I wish del Toro’s filmography wasn’t full of films that are almost-great but fail from an inadequate screenplay. The “Hellboy” films are similarly visually inventive but lackluster on a story level.  If del Toro really wants to make a kick-ass horror movie, he should combine his talents with a suitable writer who could dream up the visuals for del Toro to execute, but also write a story that says something. Imagine if Clive Barker wrote a script and del Toro directed it?  Wouldn’t that be the perfect team?  As it is, del Toro did co-write “Crimson Peak” with Matthew Robbins, with whom he wrote the ill-fated “Mimic” with, but having a writing partner wasn’t enough to overcome del Toro’s inherent flaws as a writer.

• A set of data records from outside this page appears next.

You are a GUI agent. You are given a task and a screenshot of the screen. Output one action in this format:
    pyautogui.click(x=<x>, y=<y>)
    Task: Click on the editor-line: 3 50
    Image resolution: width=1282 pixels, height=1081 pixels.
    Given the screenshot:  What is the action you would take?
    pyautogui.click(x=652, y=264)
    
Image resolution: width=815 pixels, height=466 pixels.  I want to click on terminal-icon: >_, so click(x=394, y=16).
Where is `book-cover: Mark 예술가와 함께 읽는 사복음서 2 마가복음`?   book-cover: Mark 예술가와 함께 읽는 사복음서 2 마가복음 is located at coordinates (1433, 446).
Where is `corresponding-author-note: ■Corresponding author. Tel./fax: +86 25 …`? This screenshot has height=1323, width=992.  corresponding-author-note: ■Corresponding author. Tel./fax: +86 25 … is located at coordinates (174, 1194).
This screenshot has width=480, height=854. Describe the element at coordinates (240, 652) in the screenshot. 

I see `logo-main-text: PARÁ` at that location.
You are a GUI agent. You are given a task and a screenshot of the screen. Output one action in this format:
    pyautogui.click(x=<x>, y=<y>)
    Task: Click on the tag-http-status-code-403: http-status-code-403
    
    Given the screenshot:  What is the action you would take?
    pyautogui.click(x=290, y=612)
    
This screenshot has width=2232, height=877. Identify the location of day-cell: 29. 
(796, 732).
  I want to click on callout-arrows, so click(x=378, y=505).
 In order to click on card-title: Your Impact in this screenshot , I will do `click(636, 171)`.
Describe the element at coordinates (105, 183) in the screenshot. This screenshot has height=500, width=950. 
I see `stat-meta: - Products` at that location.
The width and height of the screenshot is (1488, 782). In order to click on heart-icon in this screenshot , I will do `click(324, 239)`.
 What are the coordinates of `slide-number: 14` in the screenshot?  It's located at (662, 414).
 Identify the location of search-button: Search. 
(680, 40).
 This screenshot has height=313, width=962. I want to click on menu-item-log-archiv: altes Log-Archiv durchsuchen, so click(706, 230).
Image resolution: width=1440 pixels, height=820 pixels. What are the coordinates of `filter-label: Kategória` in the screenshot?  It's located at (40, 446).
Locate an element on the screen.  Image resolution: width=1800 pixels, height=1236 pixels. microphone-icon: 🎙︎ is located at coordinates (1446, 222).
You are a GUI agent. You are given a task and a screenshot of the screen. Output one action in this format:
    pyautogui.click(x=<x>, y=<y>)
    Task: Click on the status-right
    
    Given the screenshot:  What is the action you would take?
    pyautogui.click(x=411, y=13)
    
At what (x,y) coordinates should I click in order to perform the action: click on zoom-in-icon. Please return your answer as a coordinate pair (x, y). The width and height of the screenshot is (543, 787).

“Crimson Peak” is worth seeing solely for the visuals.  This is a gorgeous movie.  The script doesn’t ruin the enjoyment of the film, but it does drag the great visuals down because if these visuals were combined with a great script, you’d have one of the best films of the year.  Instead, we have a feast for the eyes accompanying an enjoyable but forgettable story that tries to infuse itself with interesting messages and themes, but fails. You can’t blame del Toro for trying, but one hopes he lets someone else write his films for him. B.